==== RECORDS PROVIDED ====

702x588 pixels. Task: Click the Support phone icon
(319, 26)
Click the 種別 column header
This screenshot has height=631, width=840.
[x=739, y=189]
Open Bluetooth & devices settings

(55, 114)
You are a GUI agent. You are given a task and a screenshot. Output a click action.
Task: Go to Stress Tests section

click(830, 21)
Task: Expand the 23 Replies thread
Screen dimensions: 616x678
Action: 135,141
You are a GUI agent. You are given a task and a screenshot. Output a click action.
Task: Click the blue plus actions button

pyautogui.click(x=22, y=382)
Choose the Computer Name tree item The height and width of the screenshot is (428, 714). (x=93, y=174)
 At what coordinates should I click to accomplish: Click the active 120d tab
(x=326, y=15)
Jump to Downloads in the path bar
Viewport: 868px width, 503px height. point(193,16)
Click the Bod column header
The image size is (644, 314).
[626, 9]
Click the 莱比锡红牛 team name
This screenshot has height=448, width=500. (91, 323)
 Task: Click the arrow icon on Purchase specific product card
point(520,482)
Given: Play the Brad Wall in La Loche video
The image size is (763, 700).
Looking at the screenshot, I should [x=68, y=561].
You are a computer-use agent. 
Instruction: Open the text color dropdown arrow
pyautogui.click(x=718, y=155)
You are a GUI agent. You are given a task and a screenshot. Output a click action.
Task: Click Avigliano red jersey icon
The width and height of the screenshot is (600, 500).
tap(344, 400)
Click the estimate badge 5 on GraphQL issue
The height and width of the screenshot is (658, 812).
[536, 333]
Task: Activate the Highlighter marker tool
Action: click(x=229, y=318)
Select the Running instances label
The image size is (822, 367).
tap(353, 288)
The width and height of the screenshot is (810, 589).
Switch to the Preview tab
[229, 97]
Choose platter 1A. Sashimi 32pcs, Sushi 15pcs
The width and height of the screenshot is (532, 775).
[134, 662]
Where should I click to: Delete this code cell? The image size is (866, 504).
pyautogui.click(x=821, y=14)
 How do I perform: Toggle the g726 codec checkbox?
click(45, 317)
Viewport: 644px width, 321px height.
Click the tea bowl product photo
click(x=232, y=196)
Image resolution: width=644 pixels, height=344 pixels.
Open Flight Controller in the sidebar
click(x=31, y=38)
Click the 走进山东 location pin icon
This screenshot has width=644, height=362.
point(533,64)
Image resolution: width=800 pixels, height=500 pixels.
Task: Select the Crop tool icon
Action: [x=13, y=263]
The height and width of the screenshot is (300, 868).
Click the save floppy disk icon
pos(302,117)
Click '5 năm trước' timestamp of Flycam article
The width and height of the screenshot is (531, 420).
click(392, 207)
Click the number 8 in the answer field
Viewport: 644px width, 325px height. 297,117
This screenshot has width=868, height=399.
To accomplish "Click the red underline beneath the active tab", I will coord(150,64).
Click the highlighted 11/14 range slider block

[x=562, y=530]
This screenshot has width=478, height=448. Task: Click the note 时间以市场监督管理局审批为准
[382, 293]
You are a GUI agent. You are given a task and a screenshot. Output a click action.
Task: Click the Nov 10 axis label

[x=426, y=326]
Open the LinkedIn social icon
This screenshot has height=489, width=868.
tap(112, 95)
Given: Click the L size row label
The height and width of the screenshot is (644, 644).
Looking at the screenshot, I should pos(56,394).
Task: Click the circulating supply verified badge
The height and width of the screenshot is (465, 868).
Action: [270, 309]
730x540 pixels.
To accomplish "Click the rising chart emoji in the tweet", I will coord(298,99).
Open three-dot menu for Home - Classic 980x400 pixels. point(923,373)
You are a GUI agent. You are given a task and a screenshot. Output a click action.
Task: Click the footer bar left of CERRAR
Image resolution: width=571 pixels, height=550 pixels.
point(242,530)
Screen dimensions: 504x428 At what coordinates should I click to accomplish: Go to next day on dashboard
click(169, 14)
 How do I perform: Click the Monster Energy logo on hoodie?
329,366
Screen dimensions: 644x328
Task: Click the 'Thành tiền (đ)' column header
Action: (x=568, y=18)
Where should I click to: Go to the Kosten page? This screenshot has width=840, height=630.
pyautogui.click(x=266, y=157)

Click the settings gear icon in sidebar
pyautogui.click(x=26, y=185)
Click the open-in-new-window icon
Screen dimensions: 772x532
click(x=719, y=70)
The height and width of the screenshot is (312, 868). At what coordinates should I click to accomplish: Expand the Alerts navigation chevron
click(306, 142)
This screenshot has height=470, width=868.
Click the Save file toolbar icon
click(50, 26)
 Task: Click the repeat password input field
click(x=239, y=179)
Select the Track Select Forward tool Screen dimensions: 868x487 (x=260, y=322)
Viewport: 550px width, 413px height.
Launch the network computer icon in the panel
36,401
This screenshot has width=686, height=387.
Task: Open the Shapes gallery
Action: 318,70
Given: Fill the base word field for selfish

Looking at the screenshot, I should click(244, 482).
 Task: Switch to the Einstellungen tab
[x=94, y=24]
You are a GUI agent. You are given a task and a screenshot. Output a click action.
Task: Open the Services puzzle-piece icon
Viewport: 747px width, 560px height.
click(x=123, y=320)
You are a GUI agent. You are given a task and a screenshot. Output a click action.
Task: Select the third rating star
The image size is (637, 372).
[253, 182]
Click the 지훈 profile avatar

====

WHAT THE EXERCISE ASKS:
In the data above, which lines lie between the line with "Task: Click the arrow" and the line with "Image resolution: width=644", inclusive? Print those lines exactly and nothing else.

OUTPUT FOR THIS EXERCISE:
 Task: Click the arrow icon on Purchase specific product card
point(520,482)
Given: Play the Brad Wall in La Loche video
The image size is (763, 700).
Looking at the screenshot, I should [x=68, y=561].
You are a computer-use agent. 
Instruction: Open the text color dropdown arrow
pyautogui.click(x=718, y=155)
You are a GUI agent. You are given a task and a screenshot. Output a click action.
Task: Click Avigliano red jersey icon
The width and height of the screenshot is (600, 500).
tap(344, 400)
Click the estimate badge 5 on GraphQL issue
The height and width of the screenshot is (658, 812).
[536, 333]
Task: Activate the Highlighter marker tool
Action: click(x=229, y=318)
Select the Running instances label
The image size is (822, 367).
tap(353, 288)
The width and height of the screenshot is (810, 589).
Switch to the Preview tab
[229, 97]
Choose platter 1A. Sashimi 32pcs, Sushi 15pcs
The width and height of the screenshot is (532, 775).
[134, 662]
Where should I click to: Delete this code cell? The image size is (866, 504).
pyautogui.click(x=821, y=14)
 How do I perform: Toggle the g726 codec checkbox?
click(45, 317)
Viewport: 644px width, 321px height.
Click the tea bowl product photo
click(x=232, y=196)
Image resolution: width=644 pixels, height=344 pixels.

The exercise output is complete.